Temos dois modelos de cinema: um vagabundo em sua tentativa
de reprodução da decupagem clássica,
cuja prática um tanto primitiva o coloca em estágio
pré-Vera Cruz e Maristela, outro com pontos de
contato com a estética moderna, não sem
ecos da gênese da Nouvelle Vague, com trechos
que nos remete ao primeiro Louis Malle (Ascensor
para o Cadafalso). A convivência entre o velho
e o novo são gerados pelo contexto. Vidas
Nuas foi rodado em 1962, abandonado com a falência
dos produtores, depois montado por Silvio Renaldi em
1967, não sem antes receber cenas adicionais
feitas por Galante. A filmagem original, cujos conflitos
giram em torno de um polígono afetivo envolvendo
personagens da burguesia paulistana (todos em crise,
impotentes e entediados), são estéticamente
anacrônicas. Com exceção de uma
passagem, realmente impactante, com vários ângulos
de uma mulher em sua relação com um relógio
(com o tempo), que pode nos conduzir a O Ano Passado
em Marienbad, de Alian Resnais, o restante é
uma coleção de erros (de eixo, inclusive).
Já as tomadas de passagens urbanas e imagens
do mar, feitas por Galante e inseridas por Renoldi,
valorizam a localização espacial da ação
e a valorização de instantes autônomos,
que não avançam a narrativa, não
tem funcionalidade para seu entendimento, apenas existem
em si mesmas.
Esses dois tempos condensados em uma linha de ações,
o da filmagem em 1962 e o da montagem em 1967, colocam
em atrito com os contextos históricos da captação
e do lançamento. Isso é exemplar em um
diálogo no qual um intelectual, consciente de
sua condição de decadência enquanto
figura social, fala sobre o fim de um período
e de uma classe social, a burguesia. O personagem fala
do Brasil de 1961-1962, com sede de transformações,
mas só é ouvido três anos após
o golpe militar, já às vésperas
do encurtamento das rédeas, via AI-5. Ouvi-lo
no Brasil de 2004, após oito anos de um intelectual
no poder e ano e meio após a posse de um ex-operário,
não deixa de ser sintoma de como, em pouco mais
de 40 anos, os discursos vão e voltam ciclicamente,
assim como os modelos estéticos hegemônicos.
Vidas Nuas é um exemplo de como um mesmo
filme pode incorporar, circunstancialmente, diferentes
condições de produção e
linguagem distintas para atender certa demanda.
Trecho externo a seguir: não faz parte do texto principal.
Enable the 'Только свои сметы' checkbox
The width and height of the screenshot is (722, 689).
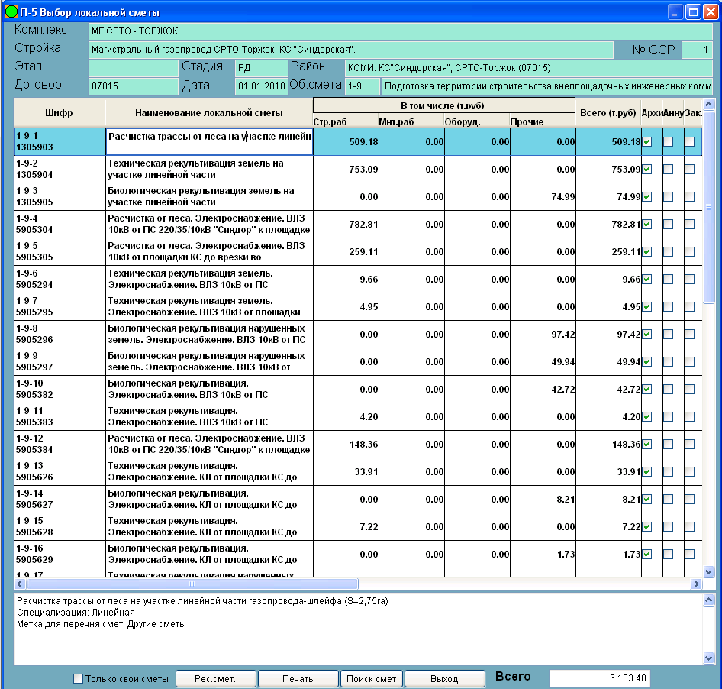click(78, 678)
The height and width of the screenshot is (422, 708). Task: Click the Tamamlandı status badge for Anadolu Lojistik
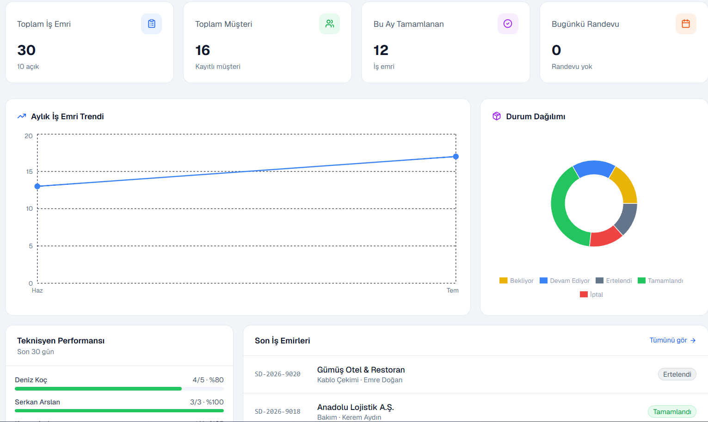coord(672,411)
Estão
lá o cinema de estúdio e o cinema da vida.
Estão lá o Brasil pré-promessas
de reformas de base e o Brasil cheio de ceticismo pré-superlotações
dos porões. Estão lá também
o Ody Fraga pré-Boca do Lixo e o Antonio Galante
da Boca, mas antes dela, com o posteriormente multiplicado
procedimento de extrair qualquer coisa de pedra.